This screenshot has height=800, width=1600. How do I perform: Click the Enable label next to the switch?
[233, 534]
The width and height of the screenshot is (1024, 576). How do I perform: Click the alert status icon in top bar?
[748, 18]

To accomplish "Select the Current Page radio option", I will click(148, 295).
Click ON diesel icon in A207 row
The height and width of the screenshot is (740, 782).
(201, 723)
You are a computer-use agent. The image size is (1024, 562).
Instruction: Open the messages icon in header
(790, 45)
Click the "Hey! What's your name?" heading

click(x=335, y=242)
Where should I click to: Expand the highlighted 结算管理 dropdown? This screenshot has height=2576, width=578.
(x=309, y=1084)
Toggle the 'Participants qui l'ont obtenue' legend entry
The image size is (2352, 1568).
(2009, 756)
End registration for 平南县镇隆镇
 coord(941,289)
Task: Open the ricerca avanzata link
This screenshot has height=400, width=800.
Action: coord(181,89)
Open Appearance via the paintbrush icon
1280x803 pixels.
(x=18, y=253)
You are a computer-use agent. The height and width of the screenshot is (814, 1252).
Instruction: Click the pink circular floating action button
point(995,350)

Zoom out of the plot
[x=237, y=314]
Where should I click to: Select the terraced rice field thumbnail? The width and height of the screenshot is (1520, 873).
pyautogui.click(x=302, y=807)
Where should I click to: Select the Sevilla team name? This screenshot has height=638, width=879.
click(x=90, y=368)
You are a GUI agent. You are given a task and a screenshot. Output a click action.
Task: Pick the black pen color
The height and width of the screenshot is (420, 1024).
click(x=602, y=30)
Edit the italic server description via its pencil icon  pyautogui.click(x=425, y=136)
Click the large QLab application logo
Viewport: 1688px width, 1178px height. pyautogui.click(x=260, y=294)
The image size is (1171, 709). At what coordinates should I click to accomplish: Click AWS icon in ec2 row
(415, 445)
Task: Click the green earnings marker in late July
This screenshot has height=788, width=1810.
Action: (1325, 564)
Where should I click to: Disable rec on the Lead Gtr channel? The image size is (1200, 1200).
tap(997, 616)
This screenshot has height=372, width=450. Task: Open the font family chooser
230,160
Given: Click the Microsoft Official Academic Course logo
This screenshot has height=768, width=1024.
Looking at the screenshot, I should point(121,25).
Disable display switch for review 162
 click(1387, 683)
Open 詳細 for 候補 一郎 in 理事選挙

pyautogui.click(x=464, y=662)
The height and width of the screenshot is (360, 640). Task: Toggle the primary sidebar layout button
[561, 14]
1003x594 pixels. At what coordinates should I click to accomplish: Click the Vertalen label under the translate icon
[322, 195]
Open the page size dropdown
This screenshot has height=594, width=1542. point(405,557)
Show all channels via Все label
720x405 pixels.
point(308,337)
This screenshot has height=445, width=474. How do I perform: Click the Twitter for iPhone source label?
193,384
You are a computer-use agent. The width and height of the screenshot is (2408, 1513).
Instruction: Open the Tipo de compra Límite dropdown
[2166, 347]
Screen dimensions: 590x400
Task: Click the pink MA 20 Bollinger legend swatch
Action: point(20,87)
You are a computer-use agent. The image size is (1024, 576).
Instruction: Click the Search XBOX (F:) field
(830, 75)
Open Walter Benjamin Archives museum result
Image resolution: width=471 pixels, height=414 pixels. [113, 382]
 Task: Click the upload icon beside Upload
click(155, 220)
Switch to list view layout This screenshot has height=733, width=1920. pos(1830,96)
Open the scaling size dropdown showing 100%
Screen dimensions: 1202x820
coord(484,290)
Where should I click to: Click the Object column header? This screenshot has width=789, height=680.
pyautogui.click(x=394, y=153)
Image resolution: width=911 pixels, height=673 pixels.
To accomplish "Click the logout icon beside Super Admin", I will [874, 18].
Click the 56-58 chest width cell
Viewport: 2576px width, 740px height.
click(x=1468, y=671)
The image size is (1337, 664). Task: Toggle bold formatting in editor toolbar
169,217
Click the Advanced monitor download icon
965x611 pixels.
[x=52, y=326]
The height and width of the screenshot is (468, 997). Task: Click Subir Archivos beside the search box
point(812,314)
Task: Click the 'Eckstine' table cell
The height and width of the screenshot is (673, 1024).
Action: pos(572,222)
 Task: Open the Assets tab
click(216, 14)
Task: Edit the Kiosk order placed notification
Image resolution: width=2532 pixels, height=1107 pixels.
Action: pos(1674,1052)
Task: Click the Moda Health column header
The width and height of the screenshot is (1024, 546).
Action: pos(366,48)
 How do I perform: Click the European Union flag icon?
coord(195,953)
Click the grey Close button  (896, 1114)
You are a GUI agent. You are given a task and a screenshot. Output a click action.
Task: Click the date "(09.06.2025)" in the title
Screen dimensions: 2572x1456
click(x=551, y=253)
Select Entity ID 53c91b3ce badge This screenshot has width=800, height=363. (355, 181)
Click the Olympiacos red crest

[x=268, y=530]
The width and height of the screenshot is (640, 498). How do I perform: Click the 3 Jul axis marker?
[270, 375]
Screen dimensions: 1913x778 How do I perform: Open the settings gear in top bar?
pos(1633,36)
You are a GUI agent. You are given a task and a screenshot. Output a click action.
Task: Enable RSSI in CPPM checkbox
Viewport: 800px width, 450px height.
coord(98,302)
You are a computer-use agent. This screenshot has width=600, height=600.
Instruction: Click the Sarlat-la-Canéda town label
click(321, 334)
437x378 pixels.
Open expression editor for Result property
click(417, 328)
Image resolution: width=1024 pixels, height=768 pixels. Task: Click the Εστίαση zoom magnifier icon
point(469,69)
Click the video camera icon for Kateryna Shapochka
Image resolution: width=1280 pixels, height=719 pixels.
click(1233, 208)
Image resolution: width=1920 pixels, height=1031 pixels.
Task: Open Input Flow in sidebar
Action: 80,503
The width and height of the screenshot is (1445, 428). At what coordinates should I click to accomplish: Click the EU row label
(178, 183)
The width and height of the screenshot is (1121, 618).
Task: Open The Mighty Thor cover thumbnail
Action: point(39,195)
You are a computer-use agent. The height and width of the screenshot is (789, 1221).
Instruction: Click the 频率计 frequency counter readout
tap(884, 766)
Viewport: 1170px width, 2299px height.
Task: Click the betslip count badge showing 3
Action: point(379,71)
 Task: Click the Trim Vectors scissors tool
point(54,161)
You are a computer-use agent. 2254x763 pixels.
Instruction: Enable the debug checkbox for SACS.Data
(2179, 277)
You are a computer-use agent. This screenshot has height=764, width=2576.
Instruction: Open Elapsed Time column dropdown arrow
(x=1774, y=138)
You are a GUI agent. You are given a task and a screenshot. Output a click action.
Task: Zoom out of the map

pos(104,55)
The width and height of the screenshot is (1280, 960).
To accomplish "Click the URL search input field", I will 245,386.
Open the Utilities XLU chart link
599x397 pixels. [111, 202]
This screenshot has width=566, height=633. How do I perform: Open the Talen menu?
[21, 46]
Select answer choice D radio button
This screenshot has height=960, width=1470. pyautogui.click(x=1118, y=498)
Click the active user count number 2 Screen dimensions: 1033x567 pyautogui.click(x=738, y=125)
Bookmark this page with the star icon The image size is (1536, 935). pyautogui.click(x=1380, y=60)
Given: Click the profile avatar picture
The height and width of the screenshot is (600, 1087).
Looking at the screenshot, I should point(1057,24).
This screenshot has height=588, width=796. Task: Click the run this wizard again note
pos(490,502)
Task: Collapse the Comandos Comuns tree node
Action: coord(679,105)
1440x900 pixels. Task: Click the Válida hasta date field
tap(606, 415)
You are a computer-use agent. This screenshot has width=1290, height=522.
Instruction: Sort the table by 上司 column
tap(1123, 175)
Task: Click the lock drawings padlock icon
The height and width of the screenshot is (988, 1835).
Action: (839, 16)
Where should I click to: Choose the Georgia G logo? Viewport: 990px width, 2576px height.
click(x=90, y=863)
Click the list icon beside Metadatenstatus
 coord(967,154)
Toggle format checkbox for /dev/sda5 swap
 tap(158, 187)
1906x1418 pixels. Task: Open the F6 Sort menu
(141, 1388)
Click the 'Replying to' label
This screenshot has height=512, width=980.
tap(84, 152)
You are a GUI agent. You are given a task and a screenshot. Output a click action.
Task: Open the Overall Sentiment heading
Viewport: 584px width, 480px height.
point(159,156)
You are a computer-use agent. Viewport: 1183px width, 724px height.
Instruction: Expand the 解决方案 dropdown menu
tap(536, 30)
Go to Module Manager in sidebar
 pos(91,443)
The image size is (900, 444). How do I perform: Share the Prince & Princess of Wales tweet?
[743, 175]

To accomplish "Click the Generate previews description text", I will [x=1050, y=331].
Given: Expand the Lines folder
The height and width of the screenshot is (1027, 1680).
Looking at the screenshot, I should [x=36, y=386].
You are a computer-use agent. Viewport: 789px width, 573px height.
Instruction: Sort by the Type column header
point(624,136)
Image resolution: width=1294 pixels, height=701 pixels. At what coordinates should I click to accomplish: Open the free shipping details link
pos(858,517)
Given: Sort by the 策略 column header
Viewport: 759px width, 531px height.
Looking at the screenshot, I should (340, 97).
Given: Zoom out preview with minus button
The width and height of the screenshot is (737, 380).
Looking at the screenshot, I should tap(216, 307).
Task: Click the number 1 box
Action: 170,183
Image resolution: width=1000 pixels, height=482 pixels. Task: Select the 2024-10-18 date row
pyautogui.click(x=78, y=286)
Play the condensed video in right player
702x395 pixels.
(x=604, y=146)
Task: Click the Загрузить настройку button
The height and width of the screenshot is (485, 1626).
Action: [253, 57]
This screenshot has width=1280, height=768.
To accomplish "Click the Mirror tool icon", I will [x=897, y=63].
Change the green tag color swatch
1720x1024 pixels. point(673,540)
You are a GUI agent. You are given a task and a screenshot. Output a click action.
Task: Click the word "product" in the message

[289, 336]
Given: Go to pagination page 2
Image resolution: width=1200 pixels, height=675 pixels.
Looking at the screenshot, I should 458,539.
----------
Try it: Copy out precisely the lines from the line with "The width and height of the screenshot is (1024, 576)." to the line with "Task: Pick the black pen color" in the material above, including those two lines and omitting all the rest.

Result of the task:
The width and height of the screenshot is (1024, 576). How do I perform: Click the alert status icon in top bar?
[748, 18]

To accomplish "Select the Current Page radio option", I will click(148, 295).
Click ON diesel icon in A207 row
The height and width of the screenshot is (740, 782).
(201, 723)
You are a computer-use agent. The image size is (1024, 562).
Instruction: Open the messages icon in header
(790, 45)
Click the "Hey! What's your name?" heading

click(x=335, y=242)
Where should I click to: Expand the highlighted 结算管理 dropdown? This screenshot has height=2576, width=578.
(x=309, y=1084)
Toggle the 'Participants qui l'ont obtenue' legend entry
The image size is (2352, 1568).
(2009, 756)
End registration for 平南县镇隆镇
 coord(941,289)
Task: Open the ricerca avanzata link
This screenshot has height=400, width=800.
Action: coord(181,89)
Open Appearance via the paintbrush icon
1280x803 pixels.
(x=18, y=253)
You are a computer-use agent. The height and width of the screenshot is (814, 1252).
Instruction: Click the pink circular floating action button
point(995,350)

Zoom out of the plot
[x=237, y=314]
Where should I click to: Select the terraced rice field thumbnail? The width and height of the screenshot is (1520, 873).
pyautogui.click(x=302, y=807)
Where should I click to: Select the Sevilla team name? This screenshot has height=638, width=879.
click(x=90, y=368)
You are a GUI agent. You are given a task and a screenshot. Output a click action.
Task: Pick the black pen color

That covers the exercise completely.